Cette disposition ne permet pas de corriger les faiblesses de la création d’entreprises, trop petites, avec de faibles capitaux et des créateurs dont le profil n’est pas favorable à la pérennité des entreprises créées. Un rééquilibrage des moyens est donc nécessaire pour corriger ces faiblesses.
Les aides sont en outre concentrées sur la phase de création plutôt que sur le développement des entreprises malgré leur faiblesse à ce moment-là. Il faut soutenir la capitalisation des entreprises en phase d’amorçage et de premiers développements. Ce qui suppose également de mieux détecter les entreprises à potentiel et d’adapter les aides aux besoins des créateurs.
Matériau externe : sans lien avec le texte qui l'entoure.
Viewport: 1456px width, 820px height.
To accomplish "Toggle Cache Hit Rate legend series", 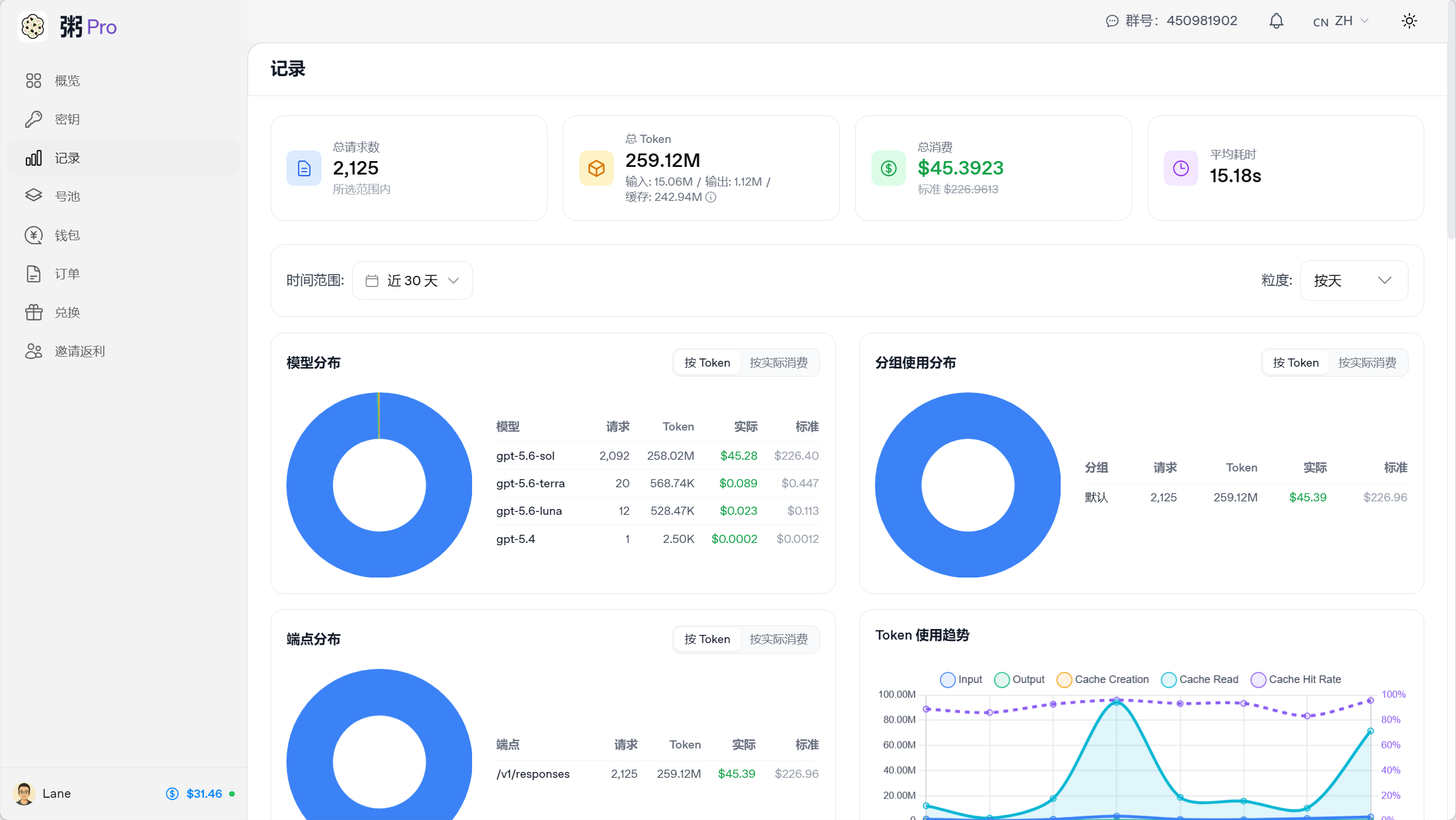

Pour améliorer la situation deux pistes devraient être approfondies :
- La réduction du nombre de formes d’aides proposées par chaque financeur pour rendre l’offre plus compréhensible par les créateurs, en maximiser l’efficacité et en limiter les coûts de gestion.
- L’orientation des porteurs de projet doit être simplifiée.
Avertissement : Tous les pourcentages indiqués dans ce texte ne sont que des approximations résultant de la lecture de plusieurs sources d’informations disparates. Il s’agit d’un travail subjectif de recompilation à partir de sources journalistiques et statistiques officielles (privées et publiques) diverses et non exhaustives. Nous ne prétendons pas fournir des chiffres d’une exactitude digne d’une thèse de doctorat. Un lecteur méticuleux pourra toujours corriger ces pourcentages en fonction des sources qu’il aura lui-même consulté. Nous n’avons donc aucun problème si un lecteur souhaite corriger notre analyse, en fait, nous l’encourageons même à le faire. Le but du jeu, ce ne sont pas les chiffres mais les idées.